Problem statement -> Copy out the data verbatim, from the line containing "Locate an element on the screen." through the line containing "x-axis-title: Week Ending is", with both of those lines included.

Data extract ->
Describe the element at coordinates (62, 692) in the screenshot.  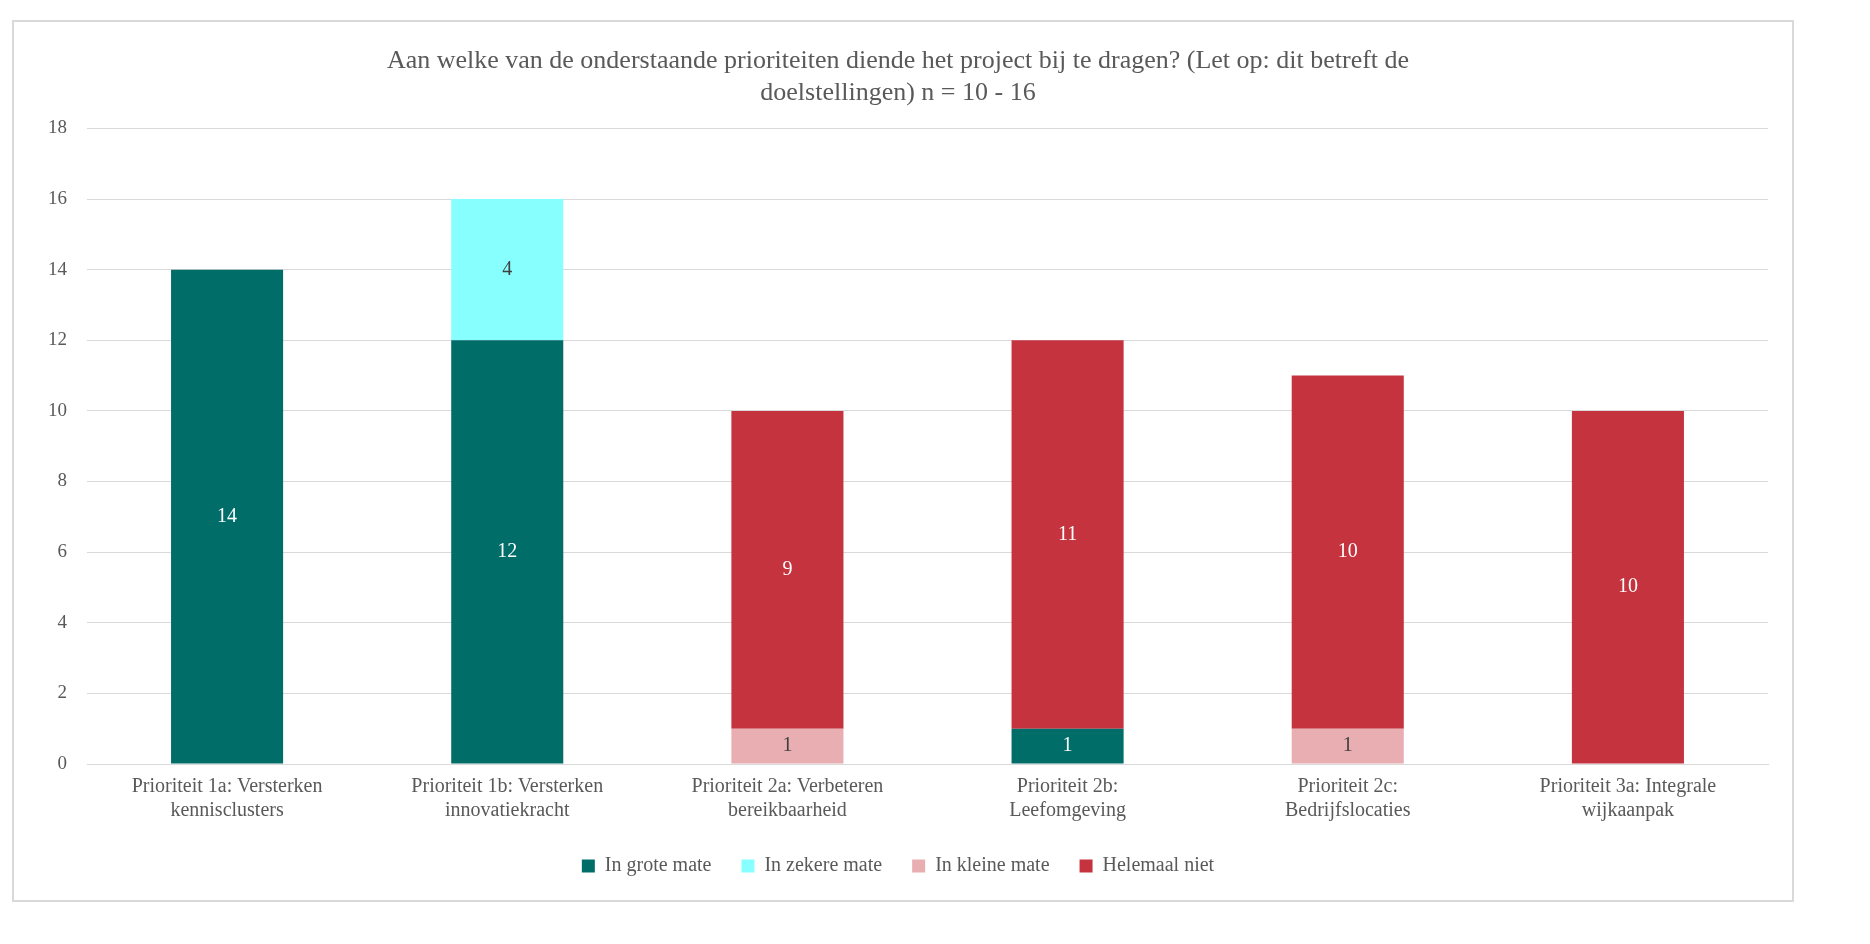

...

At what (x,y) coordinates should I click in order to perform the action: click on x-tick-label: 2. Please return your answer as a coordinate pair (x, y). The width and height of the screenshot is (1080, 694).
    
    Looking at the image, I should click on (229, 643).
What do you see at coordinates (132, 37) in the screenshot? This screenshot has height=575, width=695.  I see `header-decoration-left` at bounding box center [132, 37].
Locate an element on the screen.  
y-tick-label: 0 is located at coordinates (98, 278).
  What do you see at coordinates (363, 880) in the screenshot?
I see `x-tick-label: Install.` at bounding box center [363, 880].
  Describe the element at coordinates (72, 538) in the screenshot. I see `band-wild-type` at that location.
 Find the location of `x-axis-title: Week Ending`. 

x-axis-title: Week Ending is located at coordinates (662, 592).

Answer for the task ->
Locate an element on the screen.  
y-tick-label: 0 is located at coordinates (98, 278).
  What do you see at coordinates (363, 880) in the screenshot?
I see `x-tick-label: Install.` at bounding box center [363, 880].
  Describe the element at coordinates (72, 538) in the screenshot. I see `band-wild-type` at that location.
 Find the location of `x-axis-title: Week Ending`. 

x-axis-title: Week Ending is located at coordinates (662, 592).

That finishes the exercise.